Patrick Radden Keefe is an award-winning staff writer at The New Yorker magazine and one of the most remarkable book authors I have ever encountered.

In addition to his superb reporting skills, which allow him to amass an impressive collection of useful data, he is also able to write heart-stopping prose. He is the author of two New York Times bestsellers,  Say Nothing: A True Story of Murder and Memory in Northern Ireland and Empire of Pain: The Secret History of the Sackler Dynasty  

The former book was published in 2019 and I wrote about it here. The more recent book, Empire of Pain, similarly contained many examples of fine figurative language. Here are my favourite ones:

  • The New York Headquarters of the international law firm Debevoise & Plimpton occupy ten floors of a sleek black office tower that stands in a grove of skyscrapers in midtown Manhattan.

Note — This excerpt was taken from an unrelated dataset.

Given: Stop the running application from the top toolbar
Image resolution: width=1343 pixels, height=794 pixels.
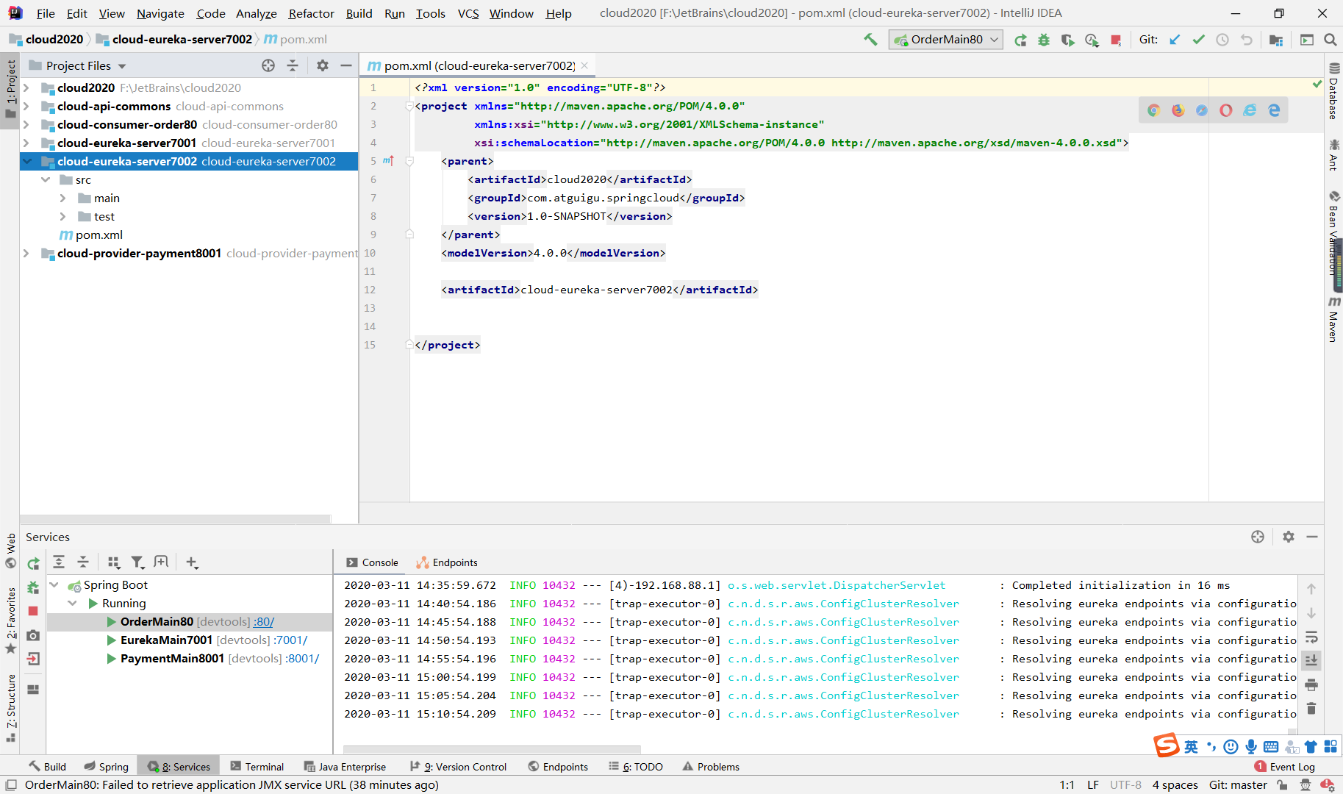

  • If White was a master of muted power, Hanly was the opposite: he looked like a lawyer in a Dick Tracy cartoon.
  • So, the Sackler Collection at Columbia just appeared in the world, as if by virgin birth, with few discernible links to the man who made it.
  • A Yale-trained lawyer, he was a southern liberal and the sort of earnest do-gooder who can occasionally strike even his supporters as being a bit in love with his own virtue.

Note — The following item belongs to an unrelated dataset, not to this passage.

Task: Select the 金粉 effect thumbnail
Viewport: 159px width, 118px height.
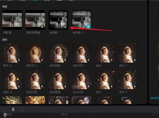Action: [x=105, y=53]
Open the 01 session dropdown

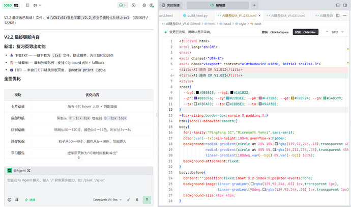[37, 5]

  • Rorimer was a peculiar character. During the war, he had worked to recover artworks stolen by the Nazis and as director of the Met he would prowl the museum, like a cop on the beat, his flannel suit accented by combat boots.
  • Poppies are naturally occurring. They spread their own seeds, scattering them as they swing in the wind, like a saltshaker.

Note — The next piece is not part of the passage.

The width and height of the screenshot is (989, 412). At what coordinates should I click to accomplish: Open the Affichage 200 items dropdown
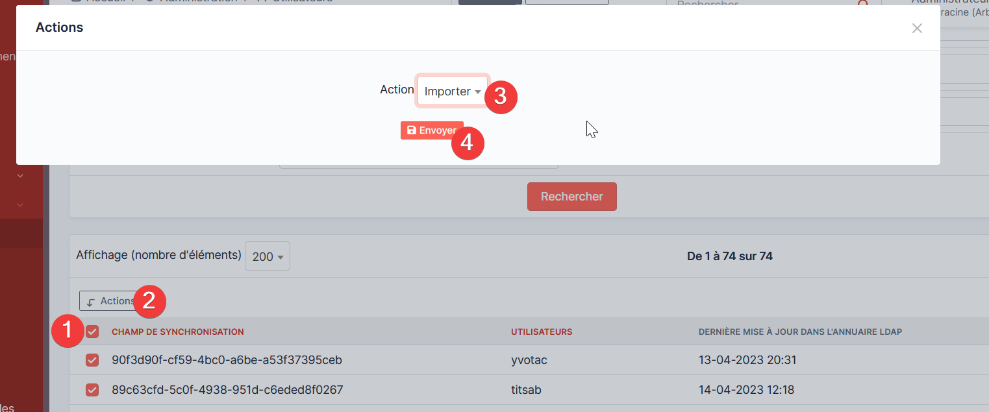(267, 256)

  • He was a hard worker, strong and handsome, a fastidious dresser, with a mustache and dark eyebrows, which accented his facial expressions, like punctuation marks.
  • The steel mixer popped like a balloon, and scraps of metal and white-hot chemicals exploded in every direction.
  • The tiny British overseas territory of Turks and Caicos is an archipelago of coral islands that lie scattered, like a handful of bread crumbs, across the opalescent waters between the Bahamas and the Dominican Republic.
  • The structure of their financial arrangements could seem deliberately obscure, with an infinity of anonymous corporate entities, all nested like Matryoshka dolls.